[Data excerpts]
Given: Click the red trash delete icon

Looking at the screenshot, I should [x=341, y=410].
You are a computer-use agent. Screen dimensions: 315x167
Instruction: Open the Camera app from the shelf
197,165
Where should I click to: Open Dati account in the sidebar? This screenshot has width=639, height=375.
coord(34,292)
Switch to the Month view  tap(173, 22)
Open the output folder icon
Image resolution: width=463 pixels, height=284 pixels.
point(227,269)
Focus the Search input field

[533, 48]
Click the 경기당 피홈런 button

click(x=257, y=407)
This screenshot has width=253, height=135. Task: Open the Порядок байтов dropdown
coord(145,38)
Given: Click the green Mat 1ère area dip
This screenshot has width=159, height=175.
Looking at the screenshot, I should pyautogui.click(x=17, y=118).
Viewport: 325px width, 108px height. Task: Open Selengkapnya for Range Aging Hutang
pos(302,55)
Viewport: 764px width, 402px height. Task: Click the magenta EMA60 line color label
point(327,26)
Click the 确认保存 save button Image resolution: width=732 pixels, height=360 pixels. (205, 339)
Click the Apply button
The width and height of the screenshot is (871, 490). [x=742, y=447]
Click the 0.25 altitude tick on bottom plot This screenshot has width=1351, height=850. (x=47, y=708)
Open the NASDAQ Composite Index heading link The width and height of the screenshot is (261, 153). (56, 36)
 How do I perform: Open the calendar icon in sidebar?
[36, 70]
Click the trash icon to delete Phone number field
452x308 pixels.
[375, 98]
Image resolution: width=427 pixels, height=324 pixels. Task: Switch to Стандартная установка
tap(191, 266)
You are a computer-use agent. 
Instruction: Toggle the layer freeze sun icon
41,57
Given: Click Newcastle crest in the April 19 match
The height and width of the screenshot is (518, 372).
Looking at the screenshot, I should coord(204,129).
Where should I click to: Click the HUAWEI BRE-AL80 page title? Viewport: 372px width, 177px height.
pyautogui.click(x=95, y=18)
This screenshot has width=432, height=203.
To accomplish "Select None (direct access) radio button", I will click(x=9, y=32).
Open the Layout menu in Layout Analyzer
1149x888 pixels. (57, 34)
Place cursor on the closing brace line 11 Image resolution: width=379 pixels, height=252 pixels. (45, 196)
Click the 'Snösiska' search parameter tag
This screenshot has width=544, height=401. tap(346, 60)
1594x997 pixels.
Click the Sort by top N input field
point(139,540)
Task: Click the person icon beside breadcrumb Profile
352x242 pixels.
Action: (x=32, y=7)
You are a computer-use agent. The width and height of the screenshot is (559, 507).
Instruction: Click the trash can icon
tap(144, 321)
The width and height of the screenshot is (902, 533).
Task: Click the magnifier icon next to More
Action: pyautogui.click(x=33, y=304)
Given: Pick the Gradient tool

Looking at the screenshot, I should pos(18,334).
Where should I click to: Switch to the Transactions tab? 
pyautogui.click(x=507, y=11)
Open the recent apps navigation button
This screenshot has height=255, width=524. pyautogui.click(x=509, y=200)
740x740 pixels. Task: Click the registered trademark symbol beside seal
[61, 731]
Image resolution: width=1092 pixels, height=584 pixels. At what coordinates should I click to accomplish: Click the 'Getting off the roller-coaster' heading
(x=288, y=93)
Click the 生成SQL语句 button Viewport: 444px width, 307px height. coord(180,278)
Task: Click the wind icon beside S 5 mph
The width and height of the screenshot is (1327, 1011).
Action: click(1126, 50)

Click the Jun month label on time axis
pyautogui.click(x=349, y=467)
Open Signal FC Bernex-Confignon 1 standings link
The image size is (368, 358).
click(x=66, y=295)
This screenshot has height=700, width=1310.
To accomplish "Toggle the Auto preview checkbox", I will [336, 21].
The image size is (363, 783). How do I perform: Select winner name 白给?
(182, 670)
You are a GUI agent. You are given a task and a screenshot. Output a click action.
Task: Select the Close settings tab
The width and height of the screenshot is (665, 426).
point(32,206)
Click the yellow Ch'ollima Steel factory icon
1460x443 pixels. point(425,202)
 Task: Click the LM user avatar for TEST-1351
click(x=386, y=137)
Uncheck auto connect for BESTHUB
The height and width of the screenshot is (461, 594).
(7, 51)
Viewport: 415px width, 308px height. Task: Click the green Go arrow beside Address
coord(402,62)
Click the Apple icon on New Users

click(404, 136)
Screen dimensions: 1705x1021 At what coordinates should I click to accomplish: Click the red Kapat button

◆ **EXERCISE BRIEF**
Where a line of the data holds "will", show that line.

◆ **SOLUTION BELOW**
To accomplish "Select None (direct access) radio button", I will click(x=9, y=32).
To accomplish "Toggle the Auto preview checkbox", I will [336, 21].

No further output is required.